Mais a sul, em Alcochete, os bombeiros ainda não receberam o ordenado de Fevereiro e o adjunto do comando, Ricardo Gonçalves, diz que têm faltado voluntários “porque não há capacidade para pagar refeições e deslocações”. Além de faltarem voluntários, também começam a escassear beneméritos. Os bombeiros de Alcobaça dizem que por enquanto as contas ainda estão equilibradas, graças à ajuda de mecenas. Mas este equilíbrio deverá durar pouco tempo. O presidente, Mário Cerol, diz que os beneméritos estão a desaparecer por causa da crise e que as cobranças difíceis não param de aumentar: só o Ministério da Saúde deve 78 mil euros. Já a corporação de Almeirim está à espera que a ARS e os hospitais da zona paguem um total de 90 mil euros. Por causa da dívida, queixa-se a direcção, os bombeiros já não são aumentados nem têm direito a qualquer subsídio há mais de dois anos. Pior sorte tem a corporação de Famalicão da Serra, na Guarda, que tem recebido os ordenados com atraso. Segundo o presidente, António Fontes, o INEM está a pagar três meses atrasado e a câmara já não paga aos bombeiros o subsídio anual de 25 mil euros desde 2008.
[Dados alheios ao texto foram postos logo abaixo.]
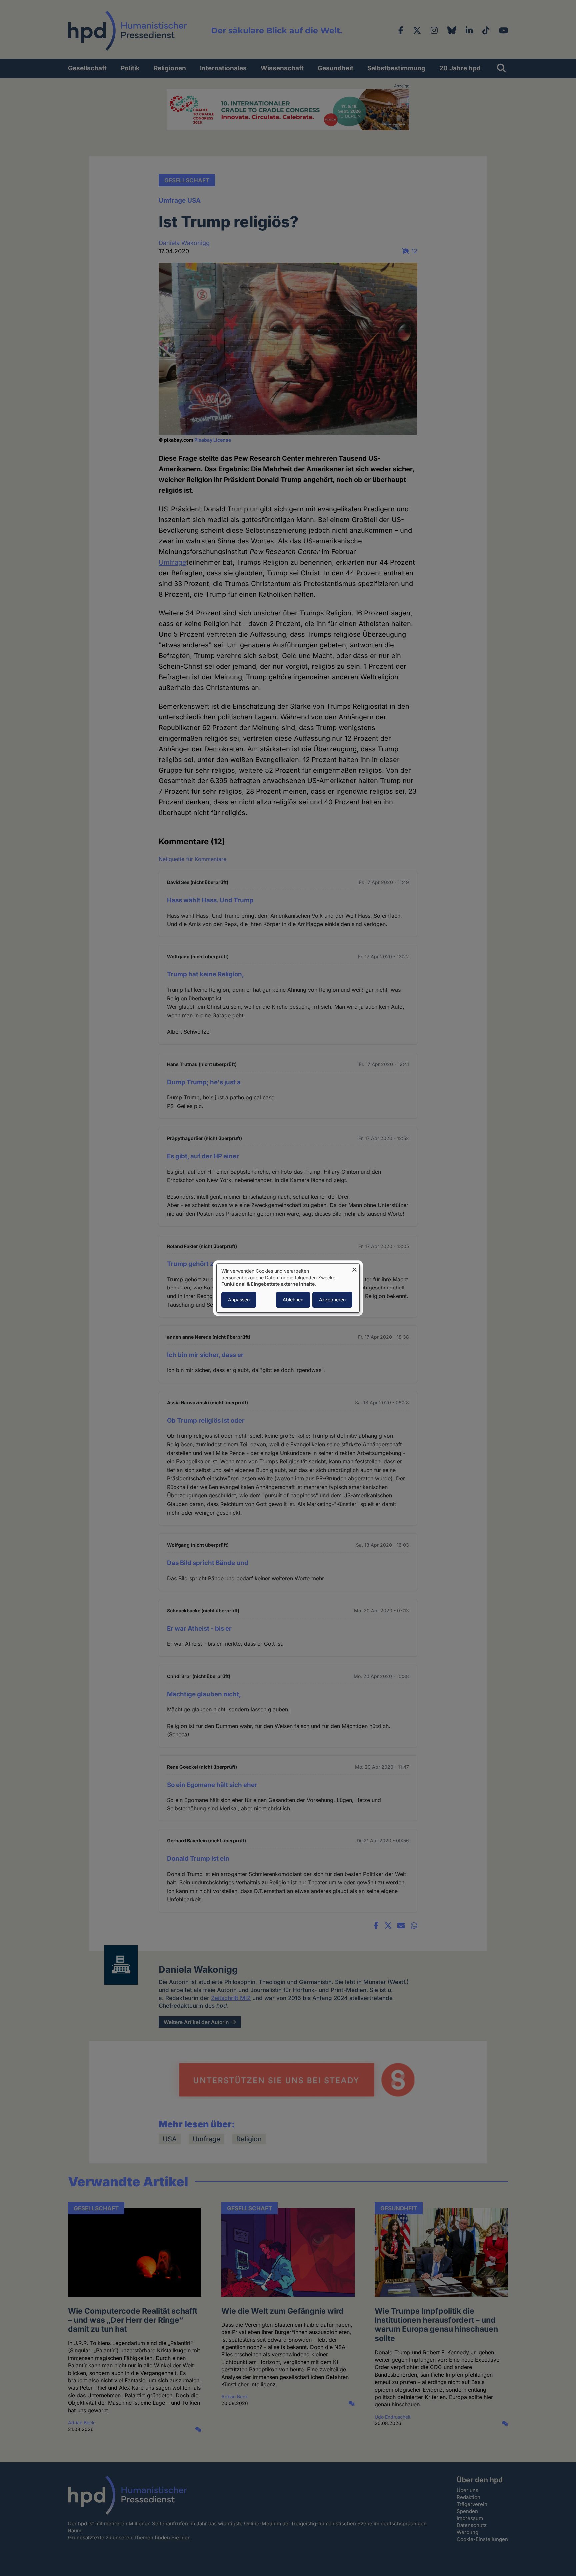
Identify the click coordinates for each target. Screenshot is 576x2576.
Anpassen (239, 1299)
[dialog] (288, 1288)
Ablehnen (293, 1299)
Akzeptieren (332, 1299)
Outras corporações estão a dispensar pessoal. Em Melgaço, essa hipótese poderá ser posta “em breve”. Desde o fecho do SAP que o hospital mais próximo fica em Monção, a 25 quilómetros. O transporte de doentes passou a ser assegurado pelos bombeiros, só que os 30 euros por viagem que a corporação recebe não chegam para o transporte até às freguesias mais distantes da sede de concelho, garante a direcção. Em Albergaria, os bombeiros têm mais de 120 mil euros na rua. Aqui a maior parte do dinheiro – 80 mil euros – é referente a serviços prestados a particulares. A direcção já nem espera reaver essa quantia: “São dívidas de pessoas idosas, que acabam por morrer e os herdeiros recusam-se a pagar”, diz a corporação – que dentro de três meses ficará sem dinheiro para pagar ordenados. Há poucos dias, os bombeiros de Amares não puderam combater um fogo no Parque Nacional Peneda Gerês por falta de combustível. Um carro chegou a ficar parado, sem gasóleo, no meio de uma estrada a caminho do incêndio.